Dan Walker's "The First Hundred Years: Failures and Successes of Christianity's Beginning" presents a long overdue review of the controversy explicitly written with the nonspecialist in mind. The work is refreshingly concise given the enormous complexity of the subject. However, Walker does not patronize his readers. To weave a coherent historical narrative, Walker quotes liberally from the Bible but incorporates Josephus, archaeological studies, and of course the Apochrypha only after explicating to his readers all the perils associated with these sources. The book also manages to survey the main academic controversies in plain language as well.

By far its most promising attribute is Walker's presentation of his subject. Initially, I was skeptical. Can one intelligently discuss the sociopolitical controversies of Roman Judea, the life of Jesus, the fate of Judaism at this time, the contemporary research in academia, the history of the early Christian church, and the birth of Christian anti-semetism and chauvanism - all in a span of 254 pages? Yet, for those of us seeking a thoughtful introduction to these questions, Walker's book is a resounding success. His survey of prior sholarship on the historical Jesus and the economic, social, and political realities of Judea before, during, and after Jesus's life are particularly insightful for those of us whose familiarity of Jesus had heretofore been restricted to the Gospels. A novice feels sufficiently informed to put the hooplah surrounding periodic media upheavals such as this "Passion" affair into context.

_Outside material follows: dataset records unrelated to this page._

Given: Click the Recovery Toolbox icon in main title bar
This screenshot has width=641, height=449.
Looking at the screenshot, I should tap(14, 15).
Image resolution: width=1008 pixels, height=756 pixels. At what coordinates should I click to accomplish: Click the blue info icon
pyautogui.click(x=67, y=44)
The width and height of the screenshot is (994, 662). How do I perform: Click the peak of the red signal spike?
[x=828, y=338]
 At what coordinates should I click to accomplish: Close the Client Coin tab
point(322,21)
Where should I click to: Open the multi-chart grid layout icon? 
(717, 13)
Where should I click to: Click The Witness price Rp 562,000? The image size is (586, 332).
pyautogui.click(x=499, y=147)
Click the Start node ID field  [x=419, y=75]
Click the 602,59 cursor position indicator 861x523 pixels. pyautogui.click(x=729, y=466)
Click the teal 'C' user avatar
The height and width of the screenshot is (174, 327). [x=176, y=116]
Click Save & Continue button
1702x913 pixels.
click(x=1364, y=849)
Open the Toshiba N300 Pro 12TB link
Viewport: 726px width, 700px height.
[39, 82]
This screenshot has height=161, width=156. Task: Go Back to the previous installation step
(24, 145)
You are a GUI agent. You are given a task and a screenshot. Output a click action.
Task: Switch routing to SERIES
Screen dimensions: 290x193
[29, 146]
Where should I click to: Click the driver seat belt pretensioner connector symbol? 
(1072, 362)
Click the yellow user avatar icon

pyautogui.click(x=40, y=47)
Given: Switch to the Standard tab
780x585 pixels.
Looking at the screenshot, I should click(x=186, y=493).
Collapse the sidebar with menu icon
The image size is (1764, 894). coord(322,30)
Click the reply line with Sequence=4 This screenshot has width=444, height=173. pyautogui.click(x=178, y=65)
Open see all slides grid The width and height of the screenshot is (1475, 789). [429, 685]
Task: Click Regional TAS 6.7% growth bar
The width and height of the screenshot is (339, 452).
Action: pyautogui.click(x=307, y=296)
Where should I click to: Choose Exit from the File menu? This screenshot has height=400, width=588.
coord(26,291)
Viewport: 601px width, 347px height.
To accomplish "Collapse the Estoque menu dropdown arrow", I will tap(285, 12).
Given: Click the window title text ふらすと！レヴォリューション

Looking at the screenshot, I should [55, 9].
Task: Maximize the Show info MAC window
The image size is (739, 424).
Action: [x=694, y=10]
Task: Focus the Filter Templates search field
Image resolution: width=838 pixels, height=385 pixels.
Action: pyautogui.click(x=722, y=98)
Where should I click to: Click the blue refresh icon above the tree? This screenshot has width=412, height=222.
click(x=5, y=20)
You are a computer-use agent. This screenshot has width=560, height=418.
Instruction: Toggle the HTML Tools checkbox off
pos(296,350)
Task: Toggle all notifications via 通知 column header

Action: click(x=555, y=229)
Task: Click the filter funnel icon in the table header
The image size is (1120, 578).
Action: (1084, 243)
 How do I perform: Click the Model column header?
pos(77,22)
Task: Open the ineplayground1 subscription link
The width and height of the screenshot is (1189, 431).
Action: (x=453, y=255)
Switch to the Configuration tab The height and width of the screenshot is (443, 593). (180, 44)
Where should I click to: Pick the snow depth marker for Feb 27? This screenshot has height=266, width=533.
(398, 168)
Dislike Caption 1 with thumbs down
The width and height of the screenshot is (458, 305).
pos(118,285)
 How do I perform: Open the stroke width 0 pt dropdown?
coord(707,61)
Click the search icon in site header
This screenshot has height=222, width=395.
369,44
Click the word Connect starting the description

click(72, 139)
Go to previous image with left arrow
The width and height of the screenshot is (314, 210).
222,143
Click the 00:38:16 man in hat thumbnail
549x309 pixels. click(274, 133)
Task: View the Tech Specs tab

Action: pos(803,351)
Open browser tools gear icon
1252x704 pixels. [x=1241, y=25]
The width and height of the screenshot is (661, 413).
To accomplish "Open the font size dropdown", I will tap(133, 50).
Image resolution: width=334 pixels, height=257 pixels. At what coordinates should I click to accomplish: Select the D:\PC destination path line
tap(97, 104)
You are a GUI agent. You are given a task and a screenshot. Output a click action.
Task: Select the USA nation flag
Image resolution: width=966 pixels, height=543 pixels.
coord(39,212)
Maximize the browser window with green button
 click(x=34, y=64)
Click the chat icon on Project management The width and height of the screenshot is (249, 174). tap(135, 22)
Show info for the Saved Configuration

For a second edition, Walker would do well to compile a thorough bibliography of the scholarship he himself
evidently carefully consulted for those readers interested in pursuing some topics. Personally, I found a more thorough examination of the linguistic questions involved in early Christian historiography conspicuously absent from the book. Sadly, these are largely relegated to an appendix, and the discussion there focuses more on translation issues that arise when shopping for an English Bible. While Walker can be pardoned for not mastering the plethora of dead languages needed to jump into the academic debates about this region at this historical moment, his discussion of the historiography nevertheless is handicapped by this relegation. Perhaps a second appendix or more consistent references to the linguistic problems of historiography in the main text would be in order.

Ultimately, "The First Hundred Years: Failures and Successes of Christianity's Beginning" succeeds at being at once a concise and informative guide despite its monumental subject. For any open and curious mind, this book will help put into an informed perspective a historical problem of unmatched contemporary complexity.